● **Exercícios propostos**:
[1] No artigo sobre o Governo Lula, qual ministério era chefiado por Edison Lobão?
[2] Transcreva fielmente o trecho do artigo sobre o Governo Lula que começa em "Quem fala por" e vai até "das Forças Armadas.", incluindo esta última parte.

● **Trecho do documento**:
****

O GOVERNO LULA ESCOLHE O SEU LADO: O DE BRILHANTE USTRA (artigo de 23/10/2008)
Se ainda havia alguma dúvida quanto à posição do Governo Lula diante da ditadura de 1964/85 e as atrocidades por ela cometidas, agora deixou de existir: coloca-se mesmo ao lado dos totalitários.
Quem fala por Lula é o ministro das Minas e Energia Edison Lobão, que acaba de fazer rasgados elogios ao período de arbítrio, questionando até seu caráter de uma verdadeira ditadura; e o ministro da Defesa Nelson Jobim, que se manifesta e age como porta-voz no governo dos contingentes mais intransigentes das Forças Armadas.

****

● **Extrato de dados**:
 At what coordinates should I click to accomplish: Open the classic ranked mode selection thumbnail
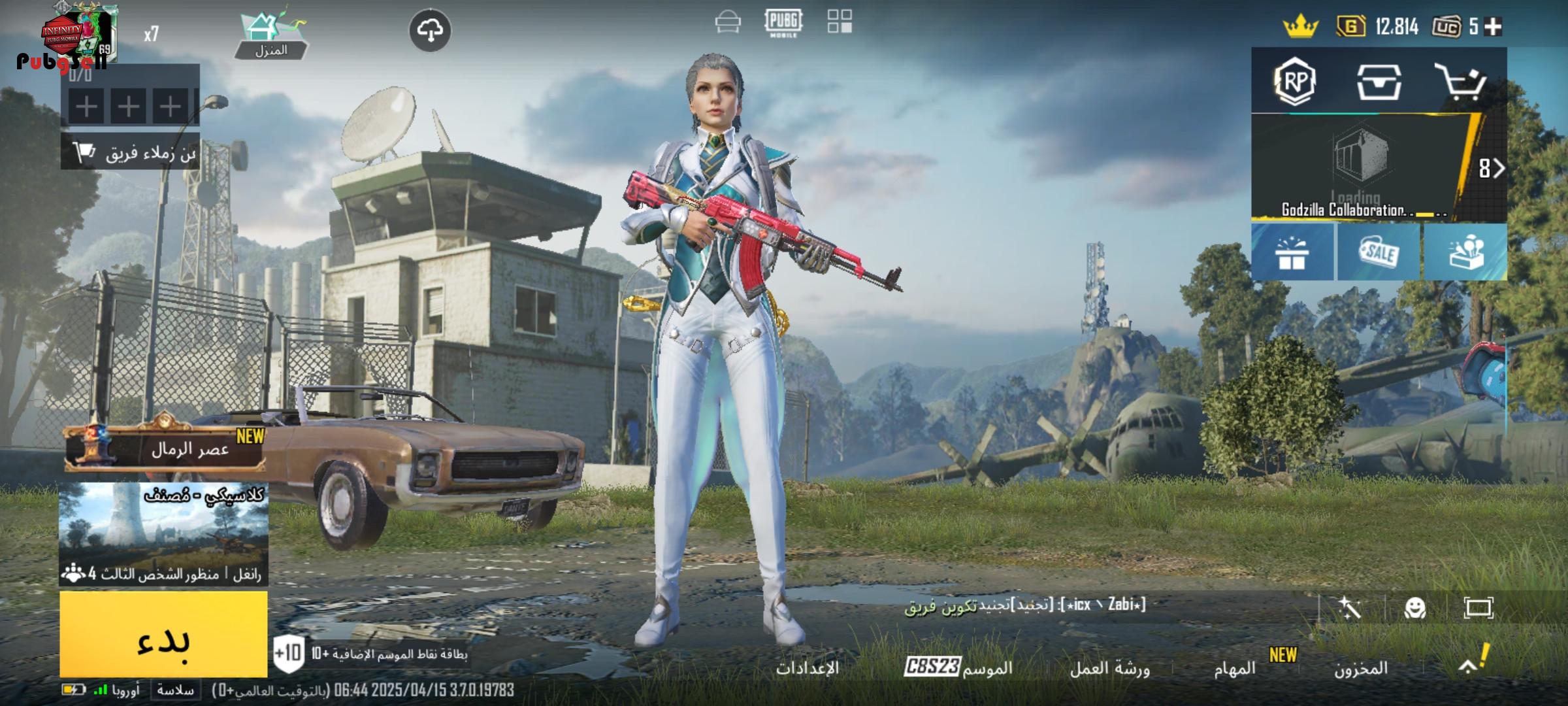tap(163, 533)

****

● **Respostas corretas**:
[1] O Ministério das Minas e Energia.

[2]
Quem fala por Lula é o ministro das Minas e Energia Edison Lobão, que acaba de fazer rasgados elogios ao período de arbítrio, questionando até seu caráter de uma verdadeira ditadura; e o ministro da Defesa Nelson Jobim, que se manifesta e age como porta-voz no governo dos contingentes mais intransigentes das Forças Armadas.